[Saved data entries]
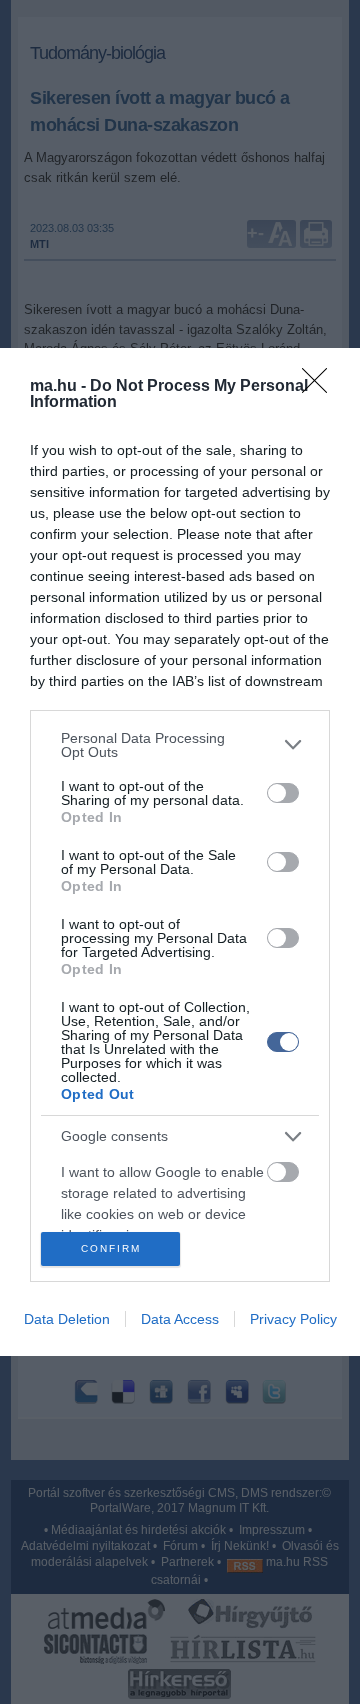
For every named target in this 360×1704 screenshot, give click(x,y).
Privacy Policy (293, 1319)
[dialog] (180, 852)
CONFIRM (111, 1248)
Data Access (180, 1319)
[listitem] (180, 745)
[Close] (321, 387)
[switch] (283, 793)
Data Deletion (67, 1319)
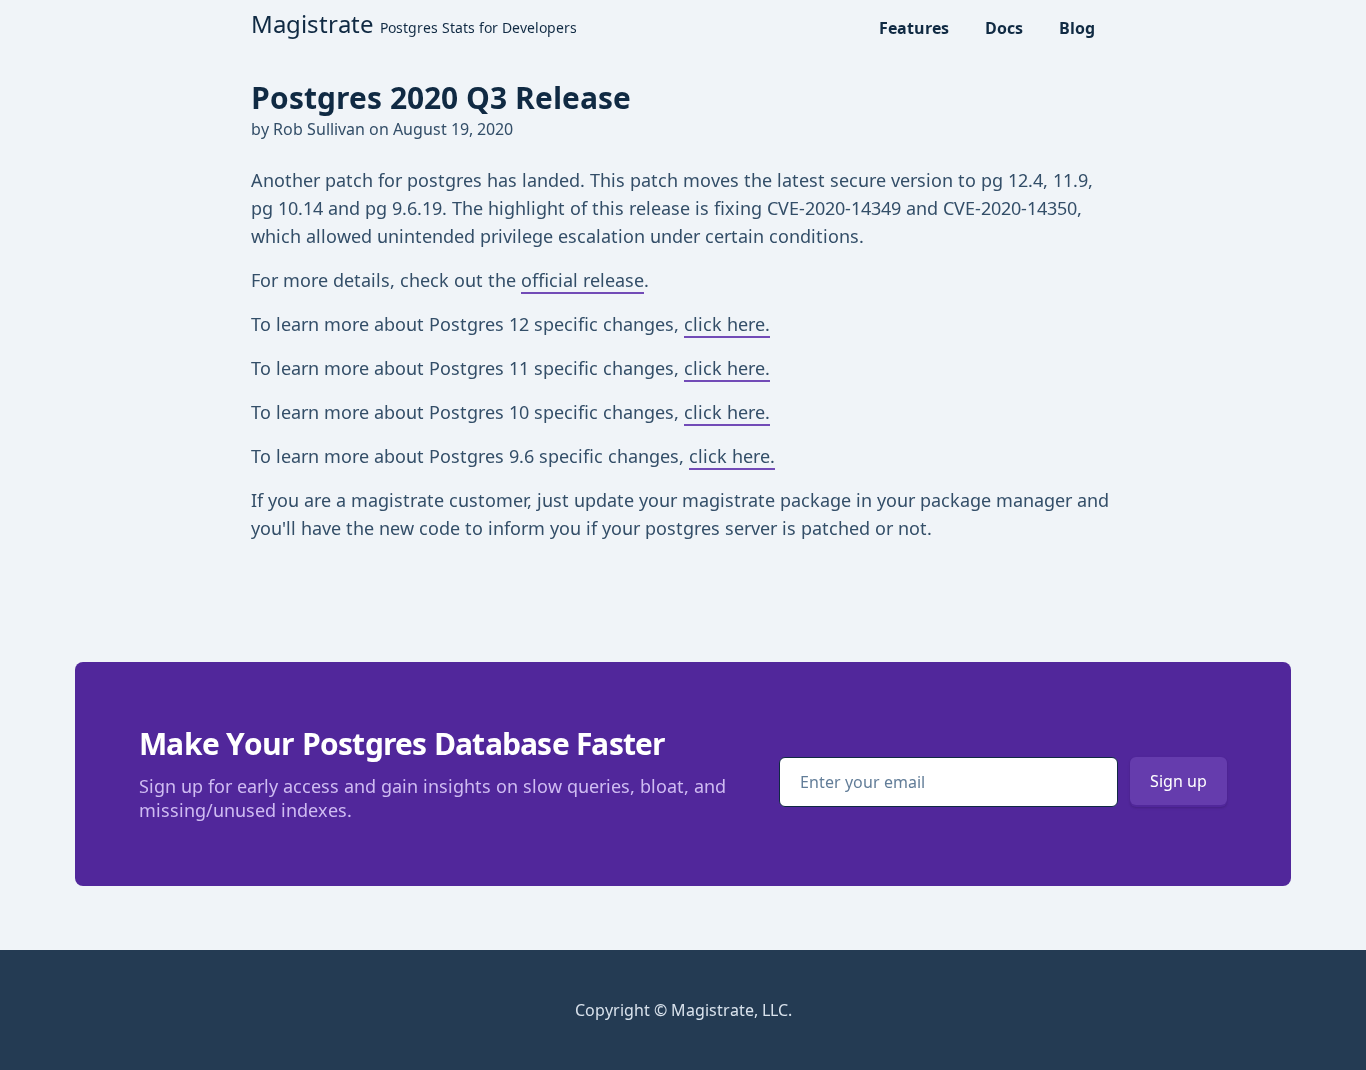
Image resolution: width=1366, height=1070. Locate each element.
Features (914, 28)
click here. (727, 324)
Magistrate (414, 23)
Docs (1004, 28)
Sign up (1178, 781)
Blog (1077, 28)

### Your objective:
Wherever the string "click" appears in a line of the records, copy that line.

### Answer area:
For every named target in this 360×1704 screenshot, give click(x,y).
click here. (727, 324)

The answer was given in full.